*Stored records*:
== Segment start ==
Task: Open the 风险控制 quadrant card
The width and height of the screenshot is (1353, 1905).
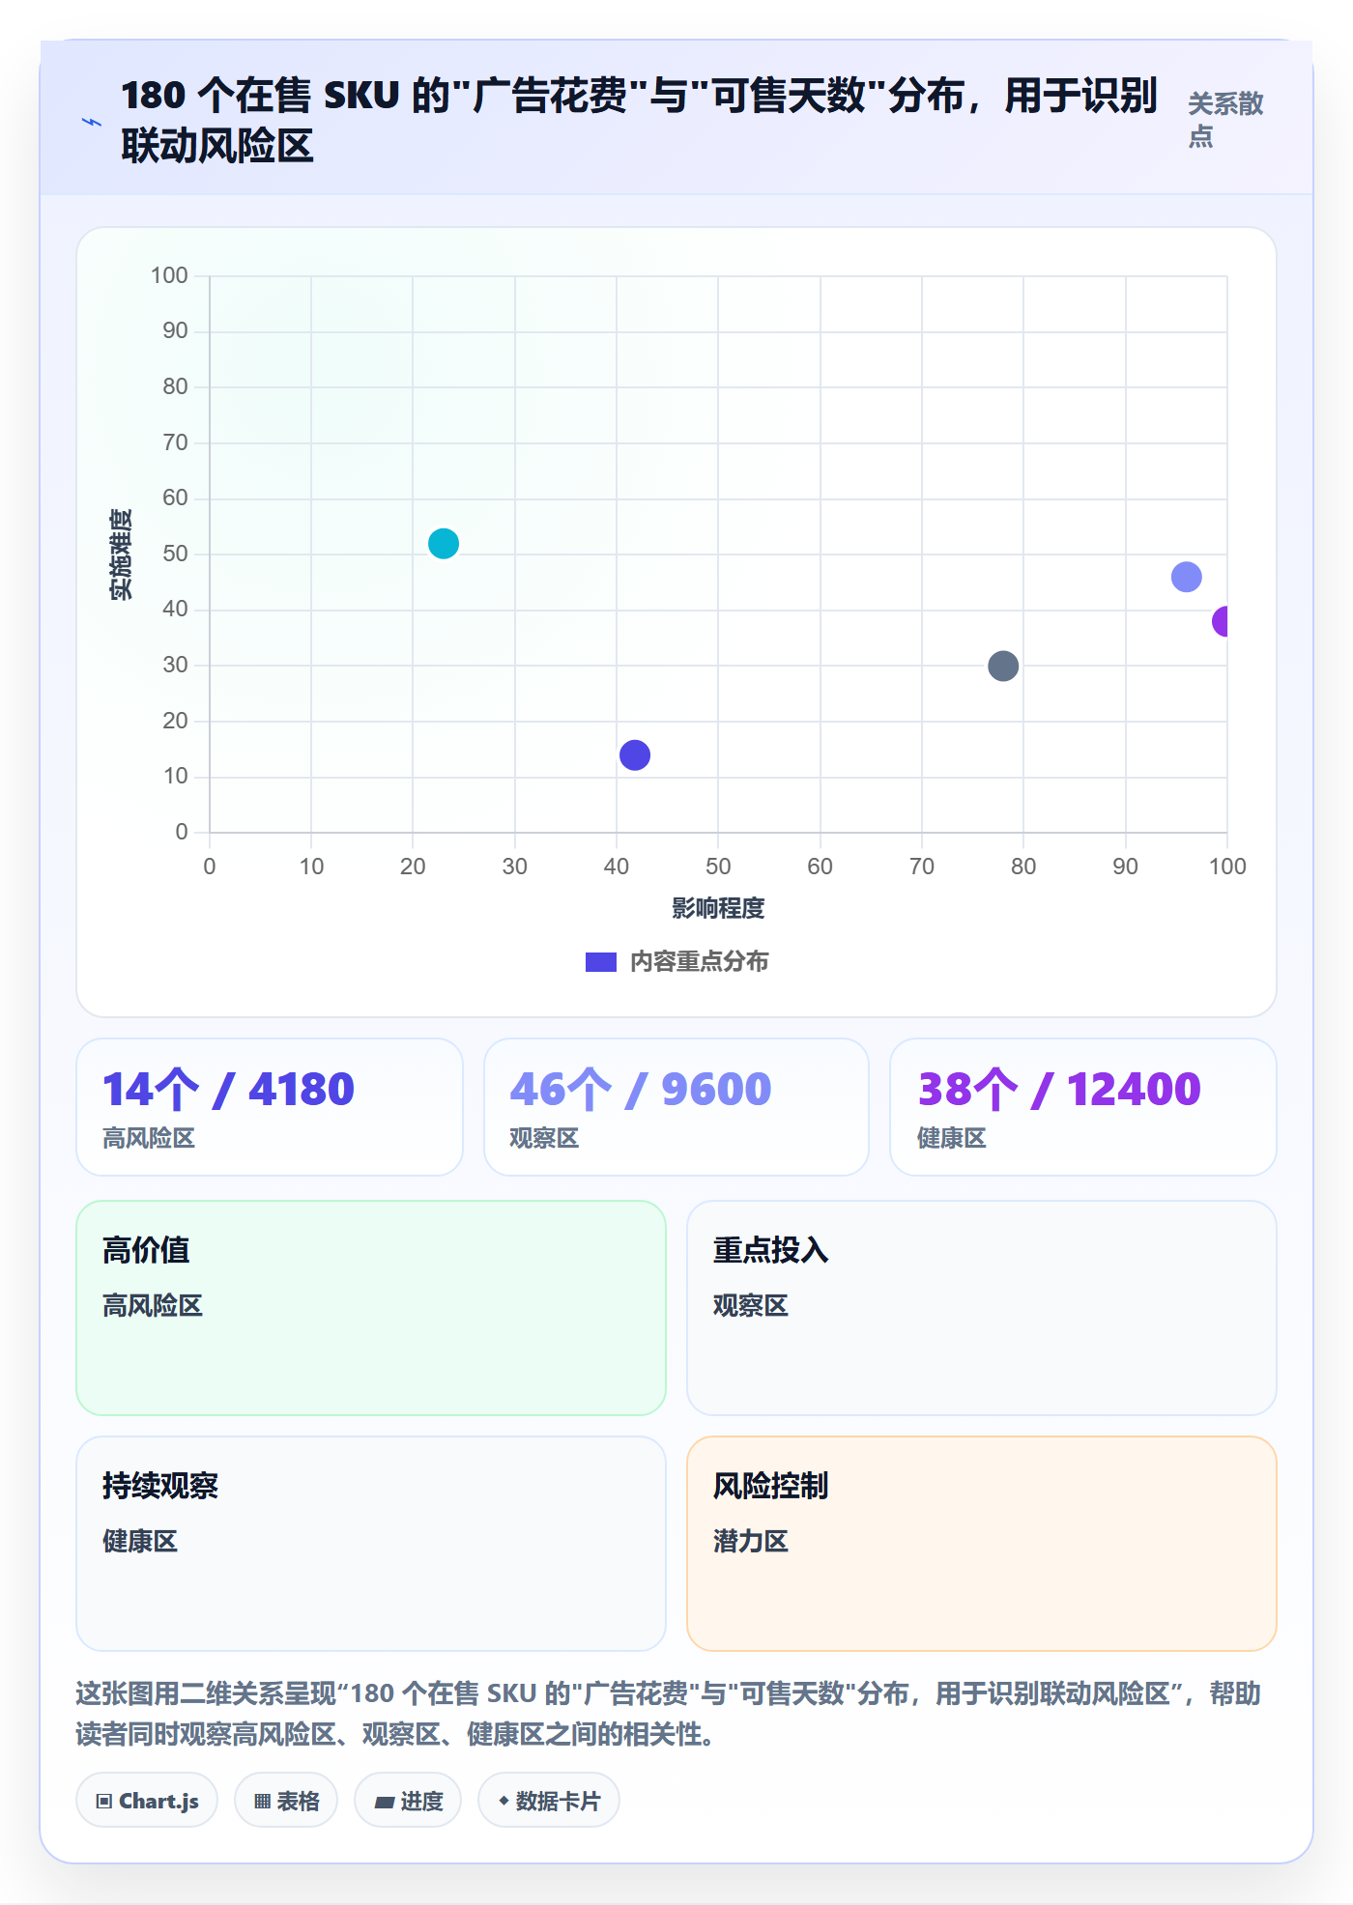Action: click(982, 1544)
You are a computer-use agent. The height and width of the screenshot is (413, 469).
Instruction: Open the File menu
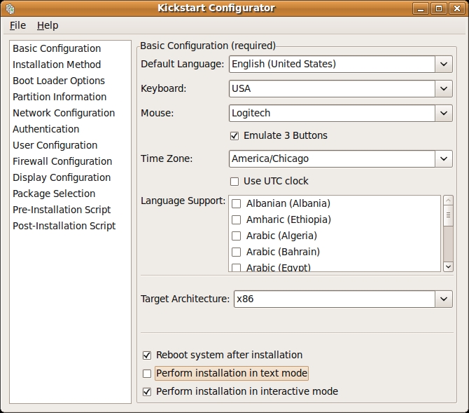(18, 25)
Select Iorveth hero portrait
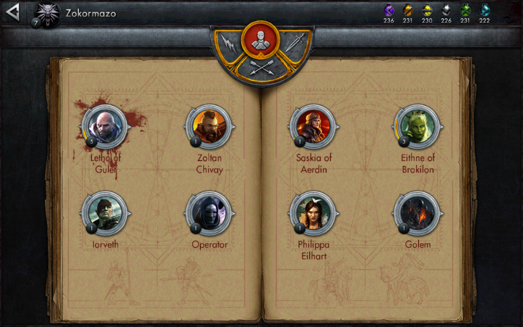Image resolution: width=523 pixels, height=327 pixels. click(x=105, y=213)
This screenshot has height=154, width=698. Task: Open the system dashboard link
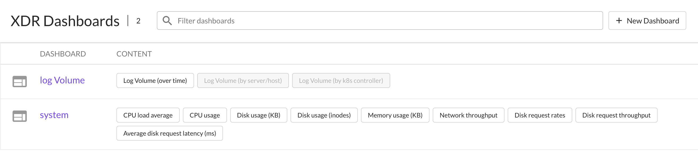click(54, 115)
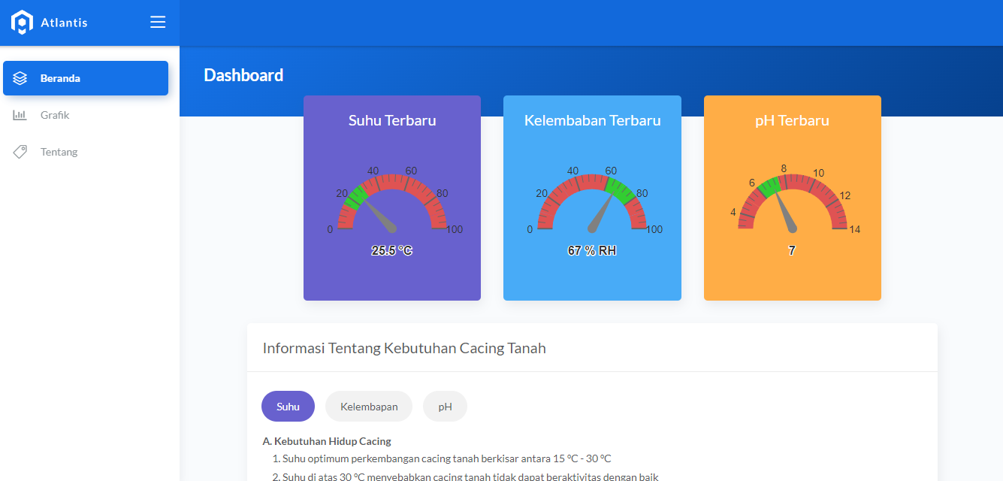Click the Kelembaban Terbaru card title
Viewport: 1003px width, 481px height.
(593, 120)
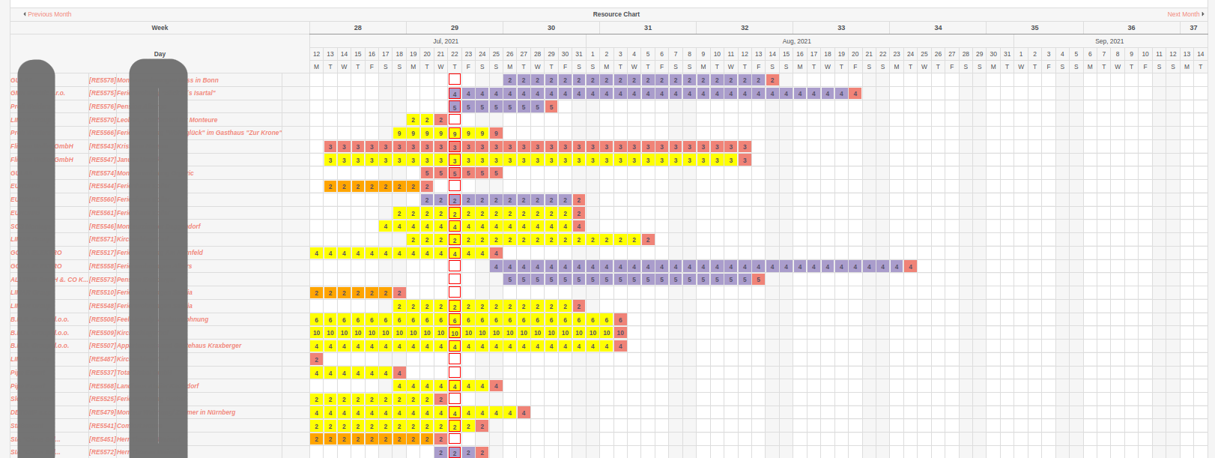Select week 34 column header
The width and height of the screenshot is (1215, 458).
(938, 28)
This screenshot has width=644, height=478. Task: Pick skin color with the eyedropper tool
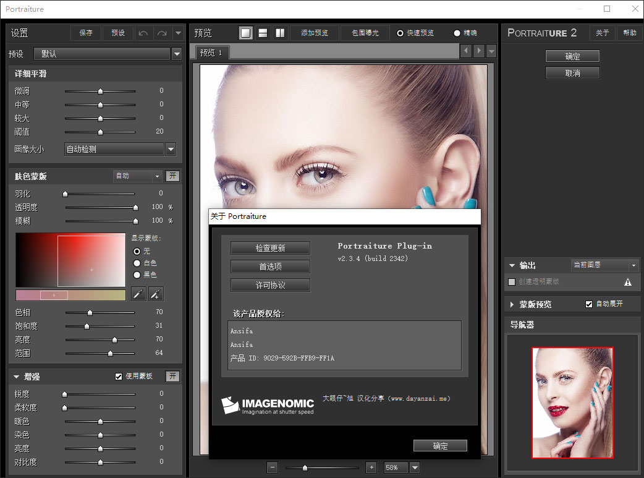click(138, 294)
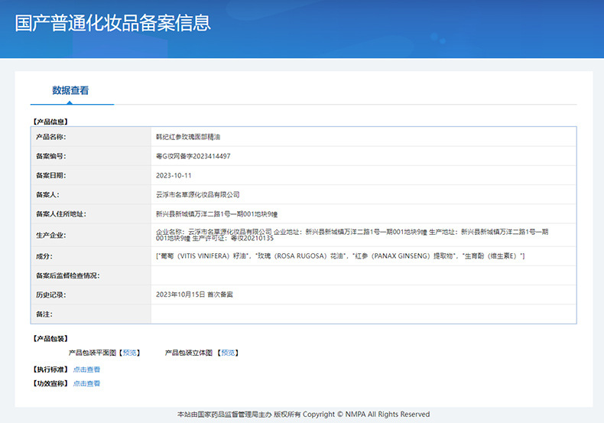Open 产品包装立体图 预览 link
The width and height of the screenshot is (604, 423).
(228, 353)
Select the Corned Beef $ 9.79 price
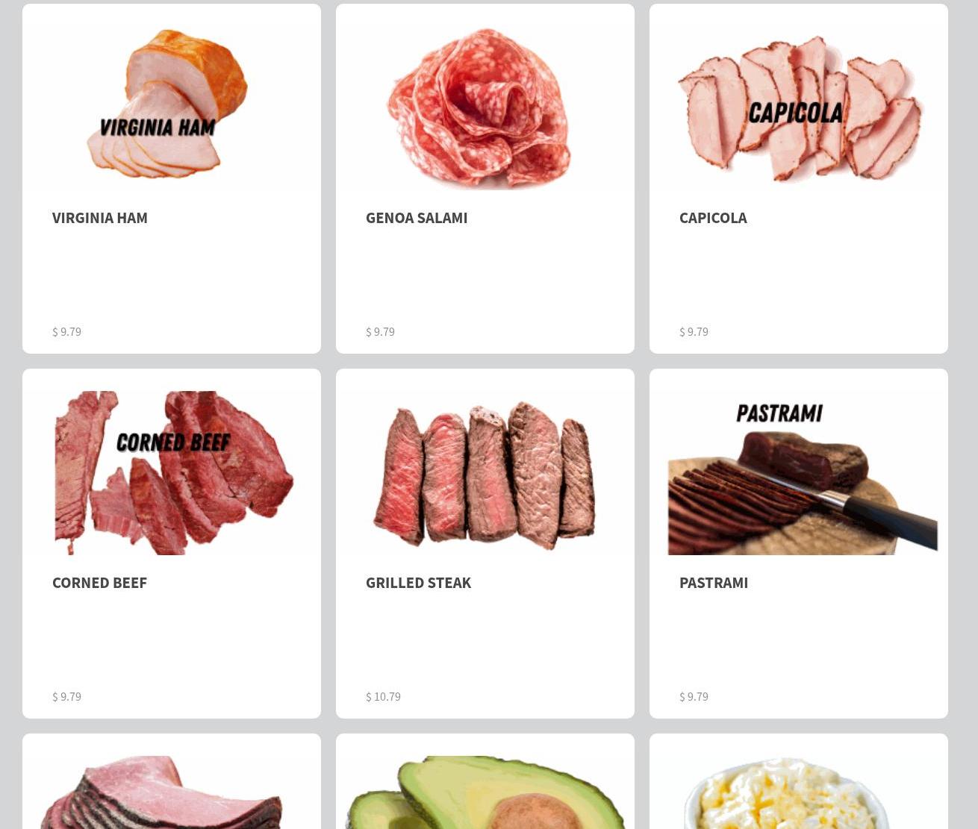This screenshot has width=978, height=829. pyautogui.click(x=66, y=696)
== Segment end ==
*TASK BRIEF*: Write out the entries above verbatim; the pictures do not belong in your copy.

*EXERCISE RESULT*:
Task: Open the 风险控制 quadrant card
The width and height of the screenshot is (1353, 1905).
Action: click(982, 1544)
You are a computer-use agent. The height and width of the screenshot is (413, 469).
Instruction: Open the File menu
(18, 25)
Select Iorveth hero portrait
Image resolution: width=523 pixels, height=327 pixels. click(x=105, y=213)
This screenshot has height=154, width=698. Task: Open the system dashboard link
click(54, 115)
Click the Kelembaban Terbaru card title
Viewport: 1003px width, 481px height.
(593, 120)
Select week 34 column header
The width and height of the screenshot is (1215, 458).
(938, 28)
This screenshot has width=644, height=478. Task: Pick skin color with the eyedropper tool
click(138, 294)
Open 产品包装立体图 预览 link
The width and height of the screenshot is (604, 423).
(228, 353)
Select the Corned Beef $ 9.79 price
This screenshot has width=978, height=829. pyautogui.click(x=66, y=696)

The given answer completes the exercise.